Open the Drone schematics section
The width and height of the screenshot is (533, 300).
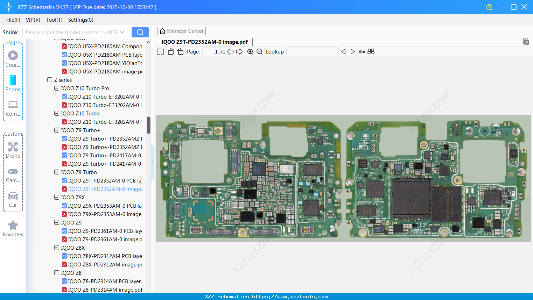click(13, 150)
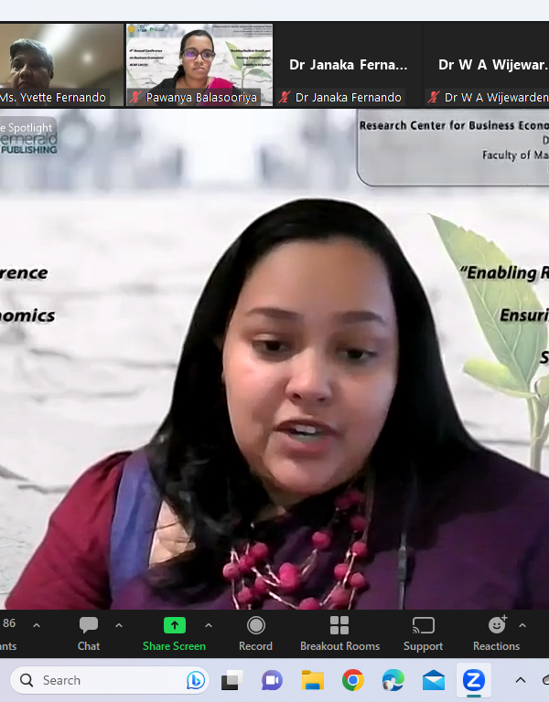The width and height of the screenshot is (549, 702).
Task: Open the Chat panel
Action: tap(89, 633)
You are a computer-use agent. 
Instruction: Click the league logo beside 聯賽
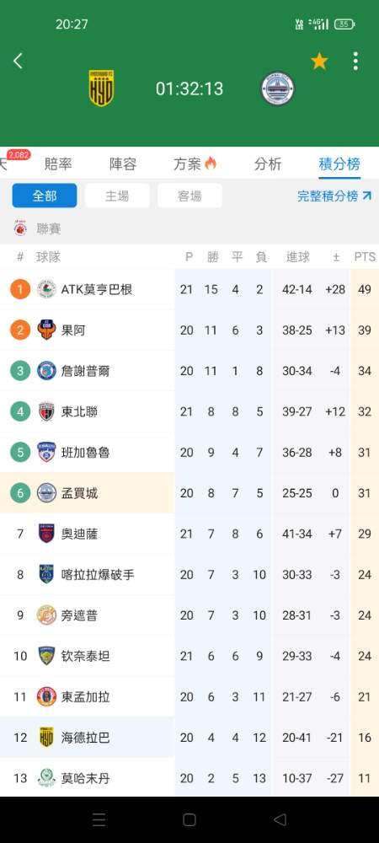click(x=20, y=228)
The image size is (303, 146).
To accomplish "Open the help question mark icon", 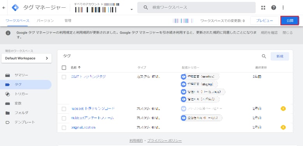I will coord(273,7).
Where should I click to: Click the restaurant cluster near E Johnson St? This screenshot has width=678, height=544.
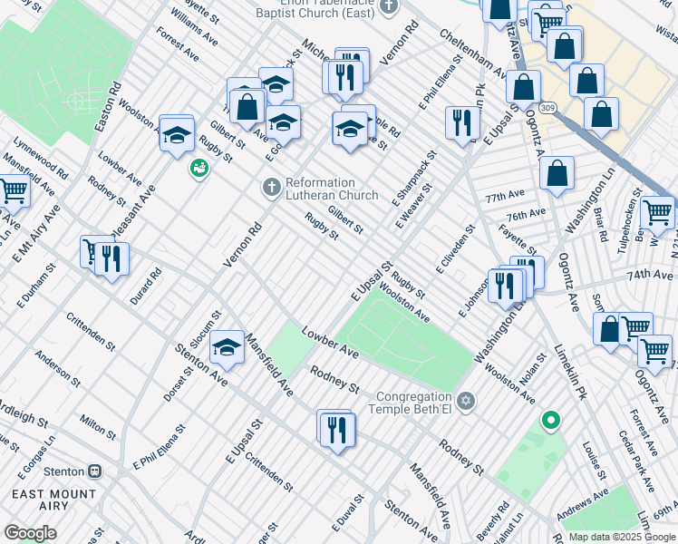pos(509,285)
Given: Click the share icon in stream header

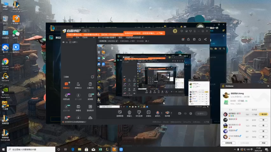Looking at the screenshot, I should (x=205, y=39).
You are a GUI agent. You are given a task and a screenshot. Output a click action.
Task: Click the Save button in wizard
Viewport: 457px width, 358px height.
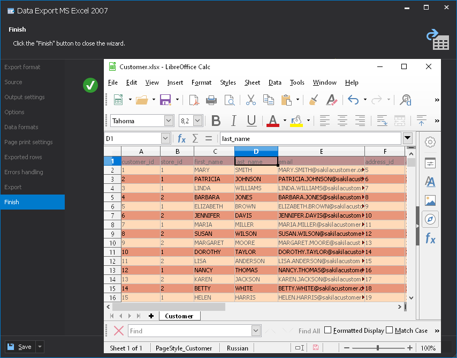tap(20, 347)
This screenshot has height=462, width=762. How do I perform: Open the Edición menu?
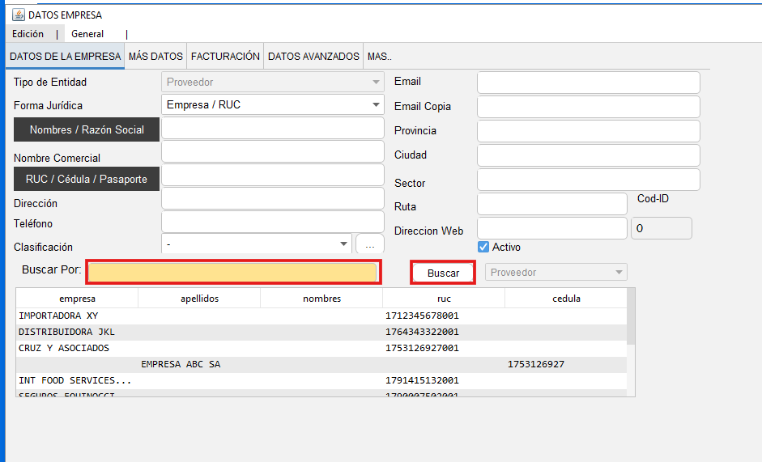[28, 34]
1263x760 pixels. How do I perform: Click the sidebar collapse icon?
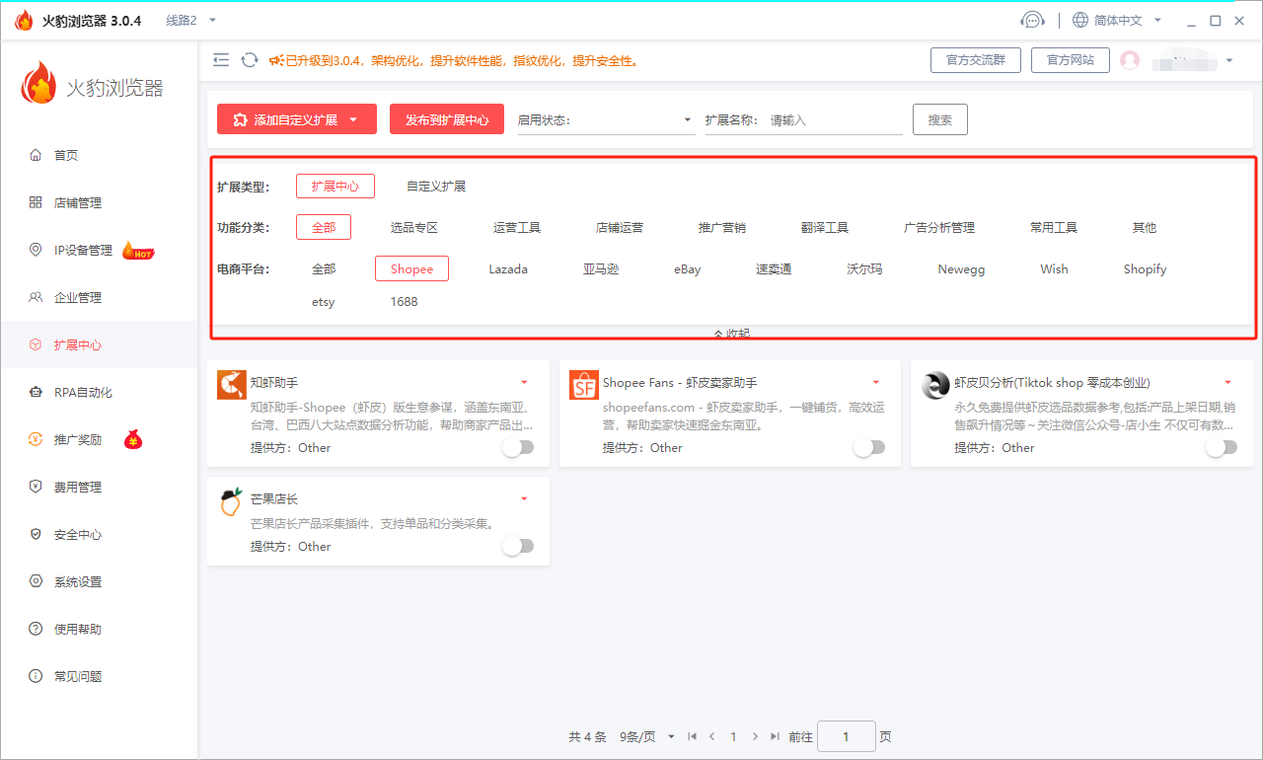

==========

**Exercise requirements:**
Copy out all lines above holding "agent".

**Response:**
You are a computer-use agent. 
You are a GUI agent. You are given a task and a screenshot. Output a click action.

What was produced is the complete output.